明日への記憶

齢い五十も半ばを過ぎると 物忘れ、名忘れがひどい。

日頃から よく会っているようなスズキさんの名前が出てこない。
ヤマダさんじゃなく、サトウさんでもない、どうしてこんな近い人の名前が出てこないのだろう? 10秒・・・20秒・・・30秒 ぐらいのところで ようやく。
“あっ!スズキさんだ” という具合に。。。

 仕事柄 人の顔と名前を覚えるのは得意である。
20年ぶりに来た人でも、名前とどんな仕事についていたかぐらいは、たちどころに答えていた。 ところが、特別な人ではなく常日頃から名前を呼び合っている人の名前が瞬時に出てこない。 刺すような不安に全身が凍った。

 酒を飲みながら 中年の男達が 映画談議に饗じている。

“ほら、アメリカのすごい役者で、雪に閉ざされた別荘で だんだん気が狂っていく主役の男”
“ああ、あいつね。 あいつはいい、俺も大好きだね”
“あの映画のカントクは天才だね。 沢山の作品をつくっているけど 名前が出てこないよ”
“『2001年宇宙への旅』のカントクだよ”
“あっ スタンリー・クレーマーだ”

そこで一同納得して話がまとまった様子なので、「クレーマー」じゃなくて「キューブリック」だよと言おうとして やめた。

 酒の酔いで記憶があいまいになるのは当然だ。
素面で仕事をしている俺は不安がつのるばかりだ。
次第に多くの人の名前を忘れてしまい、“ええと” とか “あのー” とか 固有名詞の代わりに ため息まじりばかりになる。

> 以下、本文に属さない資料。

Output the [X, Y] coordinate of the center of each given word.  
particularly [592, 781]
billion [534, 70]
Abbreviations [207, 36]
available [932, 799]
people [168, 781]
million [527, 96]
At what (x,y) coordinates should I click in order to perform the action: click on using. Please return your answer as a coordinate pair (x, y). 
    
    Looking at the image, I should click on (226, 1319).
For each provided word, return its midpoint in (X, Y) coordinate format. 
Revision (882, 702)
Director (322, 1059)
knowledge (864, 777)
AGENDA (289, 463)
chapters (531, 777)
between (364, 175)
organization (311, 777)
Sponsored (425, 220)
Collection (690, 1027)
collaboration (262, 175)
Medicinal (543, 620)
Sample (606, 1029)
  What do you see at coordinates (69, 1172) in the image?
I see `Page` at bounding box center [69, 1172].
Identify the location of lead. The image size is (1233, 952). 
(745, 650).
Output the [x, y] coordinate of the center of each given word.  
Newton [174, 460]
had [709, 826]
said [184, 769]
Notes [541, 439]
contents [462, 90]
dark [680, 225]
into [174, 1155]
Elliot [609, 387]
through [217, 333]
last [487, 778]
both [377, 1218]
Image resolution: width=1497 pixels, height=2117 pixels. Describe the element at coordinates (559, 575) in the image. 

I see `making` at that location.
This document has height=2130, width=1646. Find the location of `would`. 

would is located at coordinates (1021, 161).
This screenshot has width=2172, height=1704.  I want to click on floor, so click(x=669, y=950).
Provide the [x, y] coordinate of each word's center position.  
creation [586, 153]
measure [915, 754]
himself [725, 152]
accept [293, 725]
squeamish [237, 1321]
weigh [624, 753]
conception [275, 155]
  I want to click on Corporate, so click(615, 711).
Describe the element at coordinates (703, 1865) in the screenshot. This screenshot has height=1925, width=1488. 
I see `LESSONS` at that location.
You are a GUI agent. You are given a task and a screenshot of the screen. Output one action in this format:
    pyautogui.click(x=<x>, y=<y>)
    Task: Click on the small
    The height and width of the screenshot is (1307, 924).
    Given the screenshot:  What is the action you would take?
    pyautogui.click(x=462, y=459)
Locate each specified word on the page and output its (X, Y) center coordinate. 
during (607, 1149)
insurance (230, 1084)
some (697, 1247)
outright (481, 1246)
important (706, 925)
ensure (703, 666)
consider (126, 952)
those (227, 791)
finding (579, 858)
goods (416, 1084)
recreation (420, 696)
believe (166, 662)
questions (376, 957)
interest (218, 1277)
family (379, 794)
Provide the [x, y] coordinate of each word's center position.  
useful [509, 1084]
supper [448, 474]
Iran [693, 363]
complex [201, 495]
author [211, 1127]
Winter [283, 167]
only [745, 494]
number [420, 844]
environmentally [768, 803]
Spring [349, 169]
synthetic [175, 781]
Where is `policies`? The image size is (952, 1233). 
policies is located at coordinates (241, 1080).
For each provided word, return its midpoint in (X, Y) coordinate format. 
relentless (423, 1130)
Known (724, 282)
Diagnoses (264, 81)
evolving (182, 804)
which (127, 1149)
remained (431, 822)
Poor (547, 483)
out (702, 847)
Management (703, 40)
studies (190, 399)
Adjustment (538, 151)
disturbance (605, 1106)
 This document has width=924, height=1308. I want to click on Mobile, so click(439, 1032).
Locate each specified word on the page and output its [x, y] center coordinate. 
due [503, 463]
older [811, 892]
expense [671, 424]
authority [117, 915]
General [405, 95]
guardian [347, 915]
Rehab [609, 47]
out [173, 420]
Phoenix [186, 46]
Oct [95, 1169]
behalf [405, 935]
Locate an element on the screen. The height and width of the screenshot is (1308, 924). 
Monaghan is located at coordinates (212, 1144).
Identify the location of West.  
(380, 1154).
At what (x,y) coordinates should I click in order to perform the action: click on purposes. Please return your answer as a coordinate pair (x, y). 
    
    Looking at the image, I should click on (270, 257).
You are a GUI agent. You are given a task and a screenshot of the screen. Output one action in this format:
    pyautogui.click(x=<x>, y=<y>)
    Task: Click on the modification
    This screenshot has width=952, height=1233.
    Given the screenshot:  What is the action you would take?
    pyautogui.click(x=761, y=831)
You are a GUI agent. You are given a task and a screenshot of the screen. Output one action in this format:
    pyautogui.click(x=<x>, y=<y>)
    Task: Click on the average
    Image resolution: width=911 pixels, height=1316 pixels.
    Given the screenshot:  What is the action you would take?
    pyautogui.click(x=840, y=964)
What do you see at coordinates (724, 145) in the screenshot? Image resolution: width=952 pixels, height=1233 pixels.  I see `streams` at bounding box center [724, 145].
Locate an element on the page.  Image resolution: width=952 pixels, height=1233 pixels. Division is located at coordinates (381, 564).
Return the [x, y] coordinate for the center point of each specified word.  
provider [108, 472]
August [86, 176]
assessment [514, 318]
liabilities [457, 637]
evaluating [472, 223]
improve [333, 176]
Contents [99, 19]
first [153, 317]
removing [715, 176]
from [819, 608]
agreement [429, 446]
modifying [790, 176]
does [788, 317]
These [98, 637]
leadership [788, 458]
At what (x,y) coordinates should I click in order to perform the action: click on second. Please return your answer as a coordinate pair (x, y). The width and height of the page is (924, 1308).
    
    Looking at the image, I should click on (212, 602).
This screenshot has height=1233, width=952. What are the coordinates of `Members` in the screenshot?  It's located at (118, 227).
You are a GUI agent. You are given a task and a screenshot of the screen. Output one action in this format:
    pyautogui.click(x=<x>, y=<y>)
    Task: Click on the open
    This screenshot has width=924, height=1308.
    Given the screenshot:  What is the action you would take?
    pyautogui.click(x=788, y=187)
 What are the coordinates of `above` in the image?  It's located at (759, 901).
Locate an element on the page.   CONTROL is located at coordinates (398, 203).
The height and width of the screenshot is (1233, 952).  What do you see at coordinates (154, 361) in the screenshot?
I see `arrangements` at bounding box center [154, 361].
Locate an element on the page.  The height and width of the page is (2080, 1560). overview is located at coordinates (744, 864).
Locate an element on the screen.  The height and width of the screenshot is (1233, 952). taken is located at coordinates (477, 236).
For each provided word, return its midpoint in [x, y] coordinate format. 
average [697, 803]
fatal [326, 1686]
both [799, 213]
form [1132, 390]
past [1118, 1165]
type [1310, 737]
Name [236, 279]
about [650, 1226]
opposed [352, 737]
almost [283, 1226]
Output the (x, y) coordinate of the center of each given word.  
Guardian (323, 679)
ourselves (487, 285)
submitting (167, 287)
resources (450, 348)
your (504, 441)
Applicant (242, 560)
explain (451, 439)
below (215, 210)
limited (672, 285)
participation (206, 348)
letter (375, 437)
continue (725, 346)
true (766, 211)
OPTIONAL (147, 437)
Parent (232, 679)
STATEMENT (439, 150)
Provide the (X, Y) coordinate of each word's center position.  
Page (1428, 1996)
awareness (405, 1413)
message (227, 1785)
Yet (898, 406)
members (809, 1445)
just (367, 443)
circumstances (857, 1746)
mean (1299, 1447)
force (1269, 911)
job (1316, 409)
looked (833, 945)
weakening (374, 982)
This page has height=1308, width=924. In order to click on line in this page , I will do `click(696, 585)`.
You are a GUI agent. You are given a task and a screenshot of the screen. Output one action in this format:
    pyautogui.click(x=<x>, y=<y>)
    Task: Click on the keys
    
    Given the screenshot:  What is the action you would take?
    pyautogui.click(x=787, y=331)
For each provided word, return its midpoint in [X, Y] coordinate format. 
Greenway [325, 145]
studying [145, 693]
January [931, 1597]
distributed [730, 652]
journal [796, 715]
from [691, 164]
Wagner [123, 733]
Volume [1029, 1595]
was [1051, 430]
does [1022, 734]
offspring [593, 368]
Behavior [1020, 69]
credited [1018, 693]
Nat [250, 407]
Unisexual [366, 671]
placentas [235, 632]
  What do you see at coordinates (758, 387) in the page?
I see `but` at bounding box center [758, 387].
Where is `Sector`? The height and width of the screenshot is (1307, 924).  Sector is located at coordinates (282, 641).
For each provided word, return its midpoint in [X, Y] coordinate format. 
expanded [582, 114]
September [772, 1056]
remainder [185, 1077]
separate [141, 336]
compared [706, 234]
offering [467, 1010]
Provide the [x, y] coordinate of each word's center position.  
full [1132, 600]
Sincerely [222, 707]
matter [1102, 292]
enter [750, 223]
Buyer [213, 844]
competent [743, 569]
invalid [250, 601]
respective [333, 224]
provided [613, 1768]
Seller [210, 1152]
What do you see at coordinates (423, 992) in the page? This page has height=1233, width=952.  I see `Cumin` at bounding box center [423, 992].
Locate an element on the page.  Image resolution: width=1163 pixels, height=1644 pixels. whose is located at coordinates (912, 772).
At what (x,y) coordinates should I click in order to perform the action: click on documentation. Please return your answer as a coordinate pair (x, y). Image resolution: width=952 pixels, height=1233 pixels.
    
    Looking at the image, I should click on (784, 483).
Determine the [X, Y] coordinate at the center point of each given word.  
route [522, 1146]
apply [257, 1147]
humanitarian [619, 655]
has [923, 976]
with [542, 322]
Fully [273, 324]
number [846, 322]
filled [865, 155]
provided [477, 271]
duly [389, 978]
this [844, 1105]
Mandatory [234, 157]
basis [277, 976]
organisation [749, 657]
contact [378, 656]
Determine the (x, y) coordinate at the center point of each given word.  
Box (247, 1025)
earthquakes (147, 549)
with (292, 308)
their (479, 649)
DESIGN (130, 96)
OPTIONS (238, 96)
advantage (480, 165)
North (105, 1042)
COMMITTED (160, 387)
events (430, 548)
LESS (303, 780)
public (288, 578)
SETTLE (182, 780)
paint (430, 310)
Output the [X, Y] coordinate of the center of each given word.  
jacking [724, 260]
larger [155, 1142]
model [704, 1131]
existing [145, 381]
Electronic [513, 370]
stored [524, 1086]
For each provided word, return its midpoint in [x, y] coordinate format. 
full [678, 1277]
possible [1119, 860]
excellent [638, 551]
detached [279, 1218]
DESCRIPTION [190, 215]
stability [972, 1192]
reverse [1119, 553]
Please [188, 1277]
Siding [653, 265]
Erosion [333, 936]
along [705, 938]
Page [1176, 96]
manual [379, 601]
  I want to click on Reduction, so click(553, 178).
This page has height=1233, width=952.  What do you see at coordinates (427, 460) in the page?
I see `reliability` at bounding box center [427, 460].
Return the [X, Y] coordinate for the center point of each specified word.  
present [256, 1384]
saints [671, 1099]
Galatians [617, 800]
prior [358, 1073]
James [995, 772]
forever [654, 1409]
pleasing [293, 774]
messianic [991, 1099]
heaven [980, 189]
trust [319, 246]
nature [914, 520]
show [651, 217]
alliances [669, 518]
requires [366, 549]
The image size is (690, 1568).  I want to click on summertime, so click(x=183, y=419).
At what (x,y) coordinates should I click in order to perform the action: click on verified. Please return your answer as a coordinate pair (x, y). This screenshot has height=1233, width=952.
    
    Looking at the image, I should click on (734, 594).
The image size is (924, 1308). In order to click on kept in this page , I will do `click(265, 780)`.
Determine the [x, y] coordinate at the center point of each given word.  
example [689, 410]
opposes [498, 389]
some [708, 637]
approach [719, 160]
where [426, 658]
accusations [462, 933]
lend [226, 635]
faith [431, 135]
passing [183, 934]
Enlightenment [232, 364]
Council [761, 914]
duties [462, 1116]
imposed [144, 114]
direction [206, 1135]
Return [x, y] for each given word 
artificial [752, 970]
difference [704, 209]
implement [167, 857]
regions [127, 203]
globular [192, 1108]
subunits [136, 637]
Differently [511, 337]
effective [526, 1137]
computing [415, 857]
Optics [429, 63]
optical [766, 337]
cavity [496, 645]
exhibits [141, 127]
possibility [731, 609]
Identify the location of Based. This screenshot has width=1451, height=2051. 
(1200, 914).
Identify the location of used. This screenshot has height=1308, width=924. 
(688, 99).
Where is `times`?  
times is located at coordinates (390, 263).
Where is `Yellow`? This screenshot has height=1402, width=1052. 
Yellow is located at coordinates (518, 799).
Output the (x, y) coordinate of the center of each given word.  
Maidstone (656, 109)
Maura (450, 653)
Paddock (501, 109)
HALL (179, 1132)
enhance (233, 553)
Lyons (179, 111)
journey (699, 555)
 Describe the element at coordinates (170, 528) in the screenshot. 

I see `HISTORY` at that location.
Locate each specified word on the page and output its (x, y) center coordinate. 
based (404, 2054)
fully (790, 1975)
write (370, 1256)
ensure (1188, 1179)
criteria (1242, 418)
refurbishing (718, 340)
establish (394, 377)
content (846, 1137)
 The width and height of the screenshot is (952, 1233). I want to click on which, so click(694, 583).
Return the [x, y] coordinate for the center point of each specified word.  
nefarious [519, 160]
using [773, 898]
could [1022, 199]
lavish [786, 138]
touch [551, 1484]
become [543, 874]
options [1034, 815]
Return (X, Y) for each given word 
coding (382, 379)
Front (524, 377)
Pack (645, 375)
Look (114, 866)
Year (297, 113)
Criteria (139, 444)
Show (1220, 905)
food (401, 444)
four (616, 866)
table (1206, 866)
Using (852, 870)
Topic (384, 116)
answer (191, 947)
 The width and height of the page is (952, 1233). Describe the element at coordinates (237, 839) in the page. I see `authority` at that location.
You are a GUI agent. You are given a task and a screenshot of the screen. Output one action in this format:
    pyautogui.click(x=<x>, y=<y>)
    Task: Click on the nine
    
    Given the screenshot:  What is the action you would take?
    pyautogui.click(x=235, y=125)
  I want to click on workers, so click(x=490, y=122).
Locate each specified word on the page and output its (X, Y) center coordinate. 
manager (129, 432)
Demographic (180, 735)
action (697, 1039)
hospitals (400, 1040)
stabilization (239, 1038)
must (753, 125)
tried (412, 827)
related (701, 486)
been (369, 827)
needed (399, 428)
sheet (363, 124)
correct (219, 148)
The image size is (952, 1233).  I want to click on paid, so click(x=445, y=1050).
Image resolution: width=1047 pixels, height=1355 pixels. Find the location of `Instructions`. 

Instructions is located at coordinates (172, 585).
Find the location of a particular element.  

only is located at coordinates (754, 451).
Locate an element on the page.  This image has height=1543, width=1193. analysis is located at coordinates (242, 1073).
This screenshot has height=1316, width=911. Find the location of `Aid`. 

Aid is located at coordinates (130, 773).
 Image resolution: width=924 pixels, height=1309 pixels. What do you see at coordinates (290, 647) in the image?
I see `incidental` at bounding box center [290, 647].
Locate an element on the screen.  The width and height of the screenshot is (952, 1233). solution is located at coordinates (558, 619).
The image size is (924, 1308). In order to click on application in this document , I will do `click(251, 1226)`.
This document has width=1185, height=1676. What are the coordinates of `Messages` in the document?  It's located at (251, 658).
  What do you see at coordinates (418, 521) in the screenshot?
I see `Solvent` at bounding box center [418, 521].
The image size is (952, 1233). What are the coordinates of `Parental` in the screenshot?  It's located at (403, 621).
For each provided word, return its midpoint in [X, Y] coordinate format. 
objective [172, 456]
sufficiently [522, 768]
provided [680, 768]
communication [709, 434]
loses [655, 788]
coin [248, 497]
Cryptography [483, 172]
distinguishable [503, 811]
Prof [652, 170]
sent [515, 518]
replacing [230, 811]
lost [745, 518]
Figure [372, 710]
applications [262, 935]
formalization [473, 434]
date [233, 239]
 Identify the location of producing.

 距離のおける人間関係なら それでもよいが、妻の名前が出てこなくなったら 事 重大である。
そんな不安と妄想にあった矢先に 手にした本が 「明日への記憶」 であった。

五十代の主人公は広告業界でバリバリ仕事をこなす。
その人が若年性アルツハイマーを発症し、記憶が寸断され、社会生活が破壊されていく様子を ゆるやかに描いていく。
そのゆるやかな流れが 病気の進行を暗示する。 故に不気味だ。

やがて 崩れていく己の人格と生活を 正面から受け入れて、生きようとする男に 勇気と救いの予感を抱いた。

 近頃、俺はよくメモする。 覚えにくい人の名を書きとめることにした。
人の名前を誤ってしまうのは失礼なことだが 何よりも 脳の中にしっかり その名前を刻みこみたいからだ。

≪追記≫
 新潟の地震以来、婆娑羅では 純米酒は必ず新潟の酒を使うようにしています。
今年、一年間はそうするつもりです。

二月に入り、能登の牡蠣はいっそう うまみが深くなりました。 形も大きくなり これからが本格的にうまい。